## [Supplied passage]
Part 1
Data Concepts
Why learn about Relational Databases?
Problem:
“Demand for new applications is outstripping the capability of data processing departments to implement programs.”
Solutions:
“Put end users into direct touch with the information stored in computers.”
“Increase the productivity of data processing professionals.”
How:
“Relational database management provides a practical foundation for both approaches.”[1]
Nolan's Stage Model
Stage / Applications / Personnel / ManagementI / Clerical / Generalist / Lax
II / Expansion / Programmers / Lax Fails
III / On Hold / Management / Control
IV / Integrated / Analysts / Application
V / Database / DBA / Data
VI / Decision Support System (DSS) / Specialist / Resource
Stage “Nicknames”
I – Initiation
II – Contagion
III – Control
IV – Integration[2]
Data and Information
INFORMATION:
The meaning that a human assigns to data via the known conventions used in their representation.
DATA:
A formalized representation of facts, concepts, or instructions suitable for communication, interpretation, or processing by human or automatic means.
______
Ref.: Thomas P. Sturm, Data and File Structures
Information Storage and Retrieval
“The principal problem of human memory is not storage, but retrieval. The key to retrieval is organization, or in simpler terms, knowing where to find information that has been put into memory”
[3]
Database
WHAT IS A BASE?
the bottom of anything, considered as its support or foundation
the fundamental part of a thing
the chief ingredient of anything, viewed as its fundamental constituent
mathematically, the reference number used to construct a mathematical table
a point or line from which a start is made
base in its most general sense equals bottom, but, more specifically, implies a broad bottom by which something is held up or stabilized
______
Ref.: Thomas P Sturm, Data and File Structures
What is a Database?
Literally, a database is a base made up of data.
“A database is a collection of stored operational data used by the application systems of some particular enterprise.”
[4]
How Information is Stored
A previously assigned code
An implied context
A tacit understanding
A known algorithm
A known or deducible arrangement
EXAMPLE:
What can the set of bits 11010111 represent?
1.An ASCII character thus it has value W.
2.Digits in base 8 thus is represents 327 (base 8)
3.A positive decimal number coded in true binary thus it is equivalent to 215 (decimal)
4.A signed decimal number using one's complement binary thus it represents -40 (decimal)

## [Raw data]
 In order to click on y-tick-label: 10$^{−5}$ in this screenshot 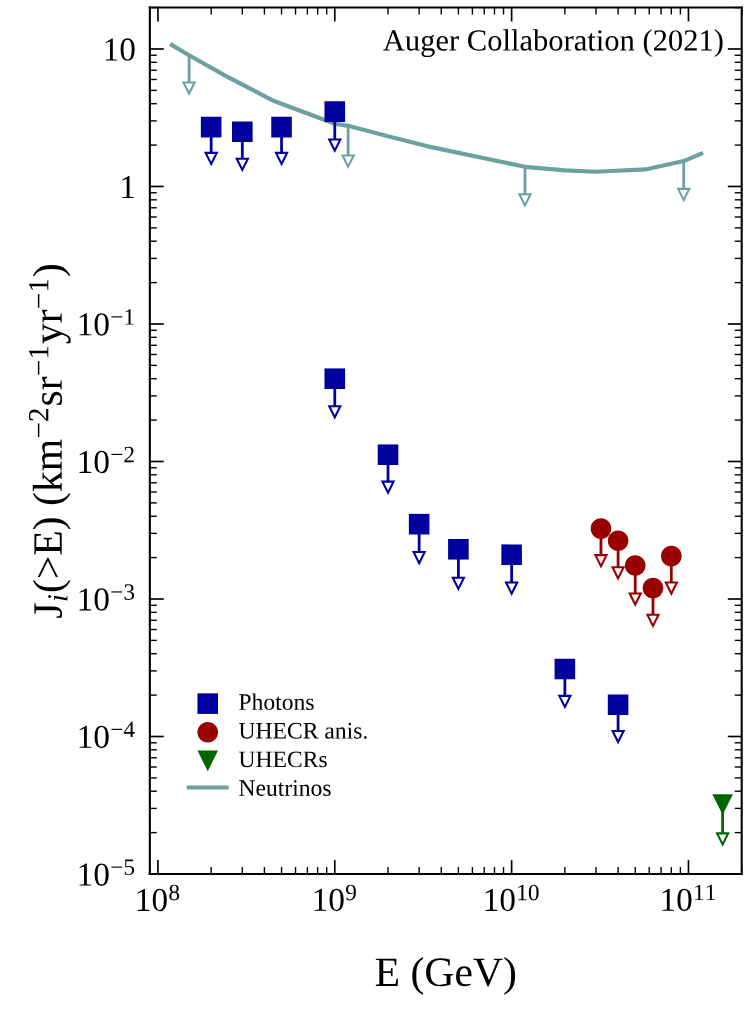, I will do `click(107, 872)`.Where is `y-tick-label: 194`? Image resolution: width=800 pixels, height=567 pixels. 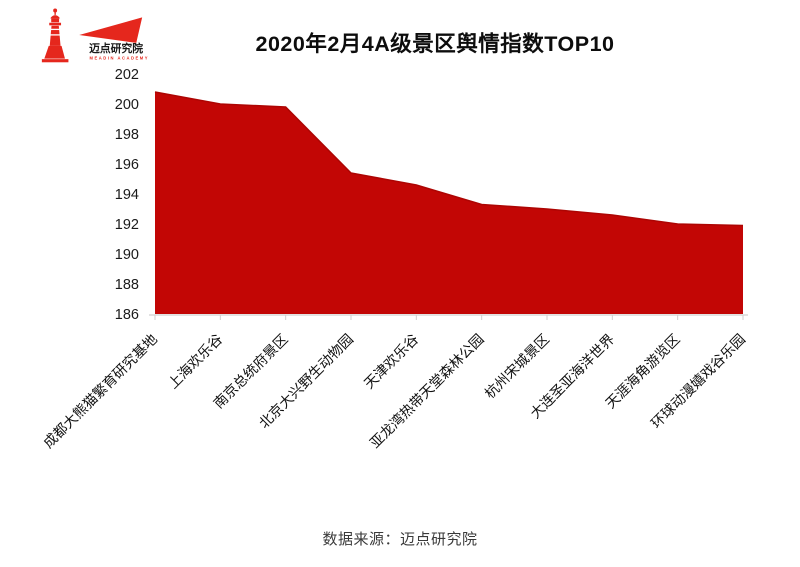 y-tick-label: 194 is located at coordinates (127, 195).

## [What you will do]
Resume the course notes on relational database concepts, starting immediately after their fourth interpretation of the bits 11010111.

## [Answer for this exercise]
5.A code for the employment status of 8 employees, so that all but the third and fifth employees are full-time, with the third and fifth being part-time
6.A pattern of dots to draw a picture. If the picture is configured as a 2 by 4 display it represents a picture of the character ]
[5]
Basic Operations on Data
Low Level
1.Create a data item
2.Assign a name to the data item
3.Assign a value to the data item
4.Delete or destroy the data item
5.Update the value of the data item
Intermediate Level
6.Select a data item based on its name, location, or value
7.Associate one data item with another (or in groups)
8.Concatenate one or more data items
High Level
9.Determine a predicate of a data item (test for a property)
10.Evaluate a function (in general involving diverse data items)
[6]
Attributes of Data Items
There are things about which data is collected entities
These entities can optionally have a name or names
There are certain things that it is desirable to describe about the entities. The various qualities of the entity that are to be described are referred to as attributes
For each of these attributes for each entity there is potentially a value
In physically storing some value there is a measure of size or extent of these values, whether fixed or variable
Regardless of how the data is conceived or stored, there is some structure in the data or stored values
Most important, the stored data items must have meaning
[7]
The Data Space
Entity, Attribute, Value
EXAMPLE:
For the entity “the car I drove on my first Sabbatical leave”
ATTRIBUTE / VALUEManufacturer / Ford
Model / Country Sedan
Body Type / Station Wagon
Model Year / 1973
Color / Blue
Owner / Thomas P. Sturm
Class / Passenger Car
License Number / NBGO
Licensing State / Minnesota
[8]
Descriptors / Identifiers
DESCRIPTOR:
A descriptor for an entity is an attribute/value pair.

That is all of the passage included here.